### Problem:
Give back all of the records below line for line, without changing a single character.

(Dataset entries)
- - - - -
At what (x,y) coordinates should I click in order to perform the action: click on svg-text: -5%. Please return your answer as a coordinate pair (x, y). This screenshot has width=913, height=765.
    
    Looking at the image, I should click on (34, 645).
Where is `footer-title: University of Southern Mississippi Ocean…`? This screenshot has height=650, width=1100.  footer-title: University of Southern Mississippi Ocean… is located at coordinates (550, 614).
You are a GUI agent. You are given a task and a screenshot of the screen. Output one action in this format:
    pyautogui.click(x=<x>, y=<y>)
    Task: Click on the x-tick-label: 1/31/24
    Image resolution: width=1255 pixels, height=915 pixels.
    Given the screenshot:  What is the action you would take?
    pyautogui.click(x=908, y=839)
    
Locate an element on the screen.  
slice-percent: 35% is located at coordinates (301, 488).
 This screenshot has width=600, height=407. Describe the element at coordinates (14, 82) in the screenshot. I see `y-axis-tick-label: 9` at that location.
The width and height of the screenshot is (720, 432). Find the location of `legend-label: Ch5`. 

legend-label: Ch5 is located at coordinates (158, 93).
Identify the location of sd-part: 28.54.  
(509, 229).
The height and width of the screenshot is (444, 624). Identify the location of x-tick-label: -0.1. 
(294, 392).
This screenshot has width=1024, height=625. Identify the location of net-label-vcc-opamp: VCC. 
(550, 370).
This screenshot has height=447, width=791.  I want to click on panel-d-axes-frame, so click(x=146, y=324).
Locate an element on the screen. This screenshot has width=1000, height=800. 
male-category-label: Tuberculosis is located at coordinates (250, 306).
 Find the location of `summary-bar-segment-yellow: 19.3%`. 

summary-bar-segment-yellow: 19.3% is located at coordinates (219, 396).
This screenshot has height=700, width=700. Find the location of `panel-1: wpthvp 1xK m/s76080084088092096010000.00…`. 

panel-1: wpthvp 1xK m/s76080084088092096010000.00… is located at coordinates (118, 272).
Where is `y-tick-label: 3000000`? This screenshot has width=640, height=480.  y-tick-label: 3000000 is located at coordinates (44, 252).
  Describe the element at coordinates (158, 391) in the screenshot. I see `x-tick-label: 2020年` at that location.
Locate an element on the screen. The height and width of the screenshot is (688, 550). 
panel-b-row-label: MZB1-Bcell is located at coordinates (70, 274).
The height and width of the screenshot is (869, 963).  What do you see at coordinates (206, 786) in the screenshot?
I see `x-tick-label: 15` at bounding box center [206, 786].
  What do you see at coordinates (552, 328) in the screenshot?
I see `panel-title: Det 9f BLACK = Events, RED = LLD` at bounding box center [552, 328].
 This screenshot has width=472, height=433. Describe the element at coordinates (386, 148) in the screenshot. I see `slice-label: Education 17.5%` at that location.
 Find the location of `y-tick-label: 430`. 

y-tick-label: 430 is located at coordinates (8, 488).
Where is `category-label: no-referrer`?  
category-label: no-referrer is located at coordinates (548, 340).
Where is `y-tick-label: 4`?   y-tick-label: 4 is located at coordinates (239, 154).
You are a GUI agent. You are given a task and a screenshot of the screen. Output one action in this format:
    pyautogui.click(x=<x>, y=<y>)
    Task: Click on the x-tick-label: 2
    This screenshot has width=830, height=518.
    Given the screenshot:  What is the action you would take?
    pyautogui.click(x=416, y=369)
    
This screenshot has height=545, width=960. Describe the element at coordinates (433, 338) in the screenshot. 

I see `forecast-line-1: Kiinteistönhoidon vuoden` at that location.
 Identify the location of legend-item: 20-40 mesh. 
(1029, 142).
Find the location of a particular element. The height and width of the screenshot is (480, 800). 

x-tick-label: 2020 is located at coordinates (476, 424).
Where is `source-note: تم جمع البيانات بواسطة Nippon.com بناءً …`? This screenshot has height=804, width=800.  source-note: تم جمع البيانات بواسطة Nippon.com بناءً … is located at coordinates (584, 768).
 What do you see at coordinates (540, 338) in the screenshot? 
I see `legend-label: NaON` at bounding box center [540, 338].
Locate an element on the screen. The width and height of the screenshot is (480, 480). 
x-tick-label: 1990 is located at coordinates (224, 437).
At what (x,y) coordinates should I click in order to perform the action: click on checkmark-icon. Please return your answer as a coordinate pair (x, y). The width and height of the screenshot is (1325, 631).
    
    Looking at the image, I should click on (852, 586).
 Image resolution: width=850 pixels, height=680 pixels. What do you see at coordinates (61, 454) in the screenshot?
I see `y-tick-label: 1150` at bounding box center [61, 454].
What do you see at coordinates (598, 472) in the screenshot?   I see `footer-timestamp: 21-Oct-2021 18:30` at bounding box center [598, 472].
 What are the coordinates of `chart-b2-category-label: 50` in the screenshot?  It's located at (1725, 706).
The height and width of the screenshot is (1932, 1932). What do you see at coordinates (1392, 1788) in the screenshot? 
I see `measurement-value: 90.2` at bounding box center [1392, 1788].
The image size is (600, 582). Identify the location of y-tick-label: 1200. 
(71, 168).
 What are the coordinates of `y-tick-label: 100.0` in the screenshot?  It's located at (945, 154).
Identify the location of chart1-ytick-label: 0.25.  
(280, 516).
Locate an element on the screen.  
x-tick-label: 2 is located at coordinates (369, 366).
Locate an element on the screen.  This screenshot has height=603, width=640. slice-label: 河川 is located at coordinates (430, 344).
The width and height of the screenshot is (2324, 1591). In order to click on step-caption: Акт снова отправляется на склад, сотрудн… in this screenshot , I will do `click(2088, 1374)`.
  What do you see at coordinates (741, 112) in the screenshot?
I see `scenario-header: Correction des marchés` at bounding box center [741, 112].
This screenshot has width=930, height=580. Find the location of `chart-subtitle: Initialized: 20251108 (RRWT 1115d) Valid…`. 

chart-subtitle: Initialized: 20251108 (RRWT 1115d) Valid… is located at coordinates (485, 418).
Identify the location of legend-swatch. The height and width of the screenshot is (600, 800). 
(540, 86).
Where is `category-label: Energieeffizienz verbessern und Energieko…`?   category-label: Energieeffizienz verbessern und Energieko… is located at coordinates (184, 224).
- - - - -
### Solution to this problem:
At what (x,y) coordinates should I click in order to perform the action: click on svg-text: -5%. Please return your answer as a coordinate pair (x, y). This screenshot has width=913, height=765.
    
    Looking at the image, I should click on (34, 645).
Where is `footer-title: University of Southern Mississippi Ocean…`? This screenshot has height=650, width=1100.  footer-title: University of Southern Mississippi Ocean… is located at coordinates (550, 614).
You are a GUI agent. You are given a task and a screenshot of the screen. Output one action in this format:
    pyautogui.click(x=<x>, y=<y>)
    Task: Click on the x-tick-label: 1/31/24
    Image resolution: width=1255 pixels, height=915 pixels.
    Given the screenshot:  What is the action you would take?
    pyautogui.click(x=908, y=839)
    
Locate an element on the screen.  
slice-percent: 35% is located at coordinates (301, 488).
 This screenshot has width=600, height=407. Describe the element at coordinates (14, 82) in the screenshot. I see `y-axis-tick-label: 9` at that location.
The width and height of the screenshot is (720, 432). Find the location of `legend-label: Ch5`. 

legend-label: Ch5 is located at coordinates (158, 93).
Identify the location of sd-part: 28.54.  
(509, 229).
The height and width of the screenshot is (444, 624). Identify the location of x-tick-label: -0.1. 
(294, 392).
This screenshot has width=1024, height=625. Identify the location of net-label-vcc-opamp: VCC. 
(550, 370).
This screenshot has height=447, width=791.  I want to click on panel-d-axes-frame, so click(x=146, y=324).
Locate an element on the screen. This screenshot has width=1000, height=800. 
male-category-label: Tuberculosis is located at coordinates (250, 306).
 Find the location of `summary-bar-segment-yellow: 19.3%`. 

summary-bar-segment-yellow: 19.3% is located at coordinates (219, 396).
This screenshot has height=700, width=700. Find the location of `panel-1: wpthvp 1xK m/s76080084088092096010000.00…`. 

panel-1: wpthvp 1xK m/s76080084088092096010000.00… is located at coordinates (118, 272).
Where is `y-tick-label: 3000000`? This screenshot has width=640, height=480.  y-tick-label: 3000000 is located at coordinates (44, 252).
  Describe the element at coordinates (158, 391) in the screenshot. I see `x-tick-label: 2020年` at that location.
Locate an element on the screen. The height and width of the screenshot is (688, 550). 
panel-b-row-label: MZB1-Bcell is located at coordinates (70, 274).
The height and width of the screenshot is (869, 963).  What do you see at coordinates (206, 786) in the screenshot?
I see `x-tick-label: 15` at bounding box center [206, 786].
  What do you see at coordinates (552, 328) in the screenshot?
I see `panel-title: Det 9f BLACK = Events, RED = LLD` at bounding box center [552, 328].
 This screenshot has width=472, height=433. Describe the element at coordinates (386, 148) in the screenshot. I see `slice-label: Education 17.5%` at that location.
 Find the location of `y-tick-label: 430`. 

y-tick-label: 430 is located at coordinates (8, 488).
Where is `category-label: no-referrer`?  
category-label: no-referrer is located at coordinates (548, 340).
Where is `y-tick-label: 4`?   y-tick-label: 4 is located at coordinates (239, 154).
You are a GUI agent. You are given a task and a screenshot of the screen. Output one action in this format:
    pyautogui.click(x=<x>, y=<y>)
    Task: Click on the x-tick-label: 2
    This screenshot has width=830, height=518.
    Given the screenshot:  What is the action you would take?
    pyautogui.click(x=416, y=369)
    
This screenshot has height=545, width=960. Describe the element at coordinates (433, 338) in the screenshot. 

I see `forecast-line-1: Kiinteistönhoidon vuoden` at that location.
 Identify the location of legend-item: 20-40 mesh. 
(1029, 142).
Find the location of a particular element. The height and width of the screenshot is (480, 800). 

x-tick-label: 2020 is located at coordinates (476, 424).
Where is `source-note: تم جمع البيانات بواسطة Nippon.com بناءً …`? This screenshot has height=804, width=800.  source-note: تم جمع البيانات بواسطة Nippon.com بناءً … is located at coordinates (584, 768).
 What do you see at coordinates (540, 338) in the screenshot? 
I see `legend-label: NaON` at bounding box center [540, 338].
Locate an element on the screen. The width and height of the screenshot is (480, 480). 
x-tick-label: 1990 is located at coordinates (224, 437).
At what (x,y) coordinates should I click in order to perform the action: click on checkmark-icon. Please return your answer as a coordinate pair (x, y). The width and height of the screenshot is (1325, 631).
    
    Looking at the image, I should click on (852, 586).
 Image resolution: width=850 pixels, height=680 pixels. What do you see at coordinates (61, 454) in the screenshot?
I see `y-tick-label: 1150` at bounding box center [61, 454].
What do you see at coordinates (598, 472) in the screenshot?   I see `footer-timestamp: 21-Oct-2021 18:30` at bounding box center [598, 472].
 What are the coordinates of `chart-b2-category-label: 50` in the screenshot?  It's located at (1725, 706).
The height and width of the screenshot is (1932, 1932). What do you see at coordinates (1392, 1788) in the screenshot? 
I see `measurement-value: 90.2` at bounding box center [1392, 1788].
The image size is (600, 582). Identify the location of y-tick-label: 1200. 
(71, 168).
 What are the coordinates of `y-tick-label: 100.0` in the screenshot?  It's located at (945, 154).
Identify the location of chart1-ytick-label: 0.25.  
(280, 516).
Locate an element on the screen.  
x-tick-label: 2 is located at coordinates (369, 366).
Locate an element on the screen.  This screenshot has height=603, width=640. slice-label: 河川 is located at coordinates (430, 344).
The width and height of the screenshot is (2324, 1591). In order to click on step-caption: Акт снова отправляется на склад, сотрудн… in this screenshot , I will do `click(2088, 1374)`.
  What do you see at coordinates (741, 112) in the screenshot?
I see `scenario-header: Correction des marchés` at bounding box center [741, 112].
This screenshot has width=930, height=580. Find the location of `chart-subtitle: Initialized: 20251108 (RRWT 1115d) Valid…`. 

chart-subtitle: Initialized: 20251108 (RRWT 1115d) Valid… is located at coordinates (485, 418).
Identify the location of legend-swatch. The height and width of the screenshot is (600, 800). 
(540, 86).
Where is `category-label: Energieeffizienz verbessern und Energieko…`?   category-label: Energieeffizienz verbessern und Energieko… is located at coordinates (184, 224).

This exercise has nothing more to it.